Visualizes attribution for a given image by normalizing attribution values of the desired sign ('positive' | 'negative' | 'absolute_value' | 'all') and displaying them using the desired mode in a matplotlib figure.

Parameters:
  • attr (ndarray) – Numpy array corresponding to attributions to be visualized. Shape must be in the form (H, W, C), with channels as last dimension. Shape must also match that of the original image if provided.

  • original_image (Optional[ndarray]) – Numpy array corresponding to original image. Shape must be in the form (H, W, C), with channels as the last dimension. Image can be provided either with float values in range 0-1 or int values between 0-255. This is a necessary argument for any visualization method which utilizes the original image.

  • method (str) –

    Chosen method for visualizing attribution. Supported options are:

    • 'heat_map' - Display heat map of chosen attributions

    • 'blended_heat_map' - Overlay heat map over greyscale version of original image. Parameter alpha_overlay corresponds to alpha of heat map.

    • 'original_image' - Only display original image.

    • 'masked_image’ - Mask image (pixel-wise multiply) by normalized attribution values.

    • 'alpha_scaling' - Sets alpha channel of each pixel to be equal to normalized attribution value.

    Default: 'heat_map'.

  • sign (str) –

    Chosen sign of attributions to visualize. Supported options are:

    • 'positive' - Displays only positive pixel attributions.

    • 'absolute_value' - Displays absolute value of attributions.

    • 'negative' - Displays only negative pixel attributions.

    • 'all' - Displays both positive and negative attribution values. This is not supported for 'masked_image' or 'alpha_scaling' modes, since signed information cannot be represented in these modes.

  • plt_fig_axis (Optional[Tuple[Figure, Axes]]) – Tuple of matplotlib.pyplot.figure and axis on which to visualize. If None is provided, then a new figure and axis are created.

  • outlier_perc (Union[int, float]) – Top attribution values which correspond to a total of outlier_perc percentage of the total attribution are set to 1 and scaling is performed using the minimum of these values. For sign='all', outliers and scale value are computed using absolute value of attributions.

  • cmap (Optional[str]) – String corresponding to desired colormap for heatmap visualization. This defaults to 'Reds' for negative sign, 'Blues' for absolute value, 'Greens' for positive sign, and a spectrum from red to green for all. Note that this argument is only used for visualizations displaying heatmaps.

  • alpha_overlay (float) – Visualizes attribution for a given image by normalizing attribution values of the desired sign (positive, negative, absolute value, or all) and displaying them using the desired mode in a matplotlib figure.

  • show_colorbar (bool) – Displays colorbar for heatmap below the visualization. If given method does not use a heatmap, then a colormap axis is created and hidden. This is necessary for appropriate alignment when visualizing multiple plots, some with colorbars and some without.

  • title (Optional[str]) – The title for the plot. If None, no title is set.

  • fig_size (Tuple[int, int]) – Size of figure created.

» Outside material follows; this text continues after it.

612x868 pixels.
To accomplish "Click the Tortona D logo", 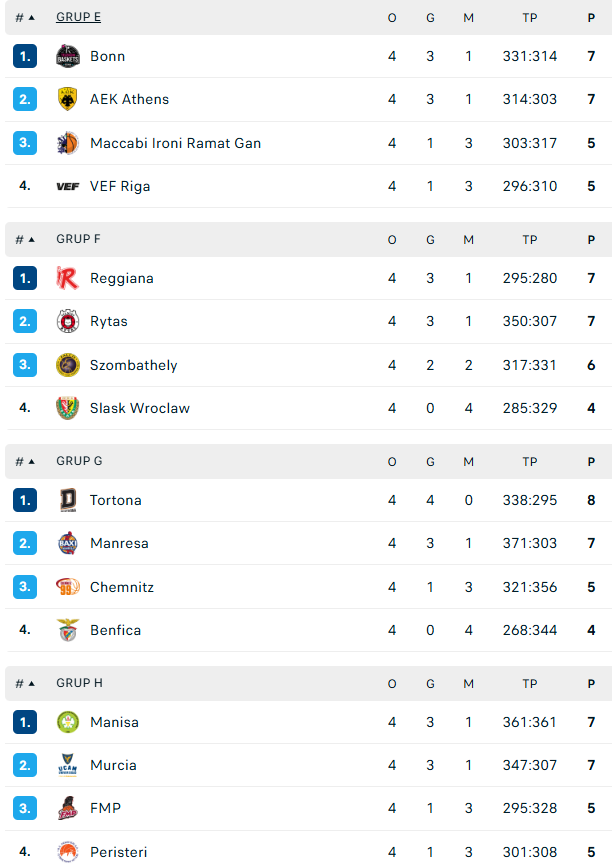I will click(68, 500).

  • use_pyplot (bool) – If True, uses pyplot to create and show figure and displays the figure after creating. If False, uses matplotlib object-oriented API and simply returns a figure object without showing.

Return type:

Tuple[Figure, Axes]

Returns:

2-element tuple of consisting of

  • figure : matplotlib.pyplot.Figure - Figure object on which visualization is created. If plt_fig_axis argument is given, this is the same figure provided.

  • axis : matplotlib.pyplot.Axes - Axes object on which visualization is created. If plt_fig_axis argument is given, this is the same axis provided.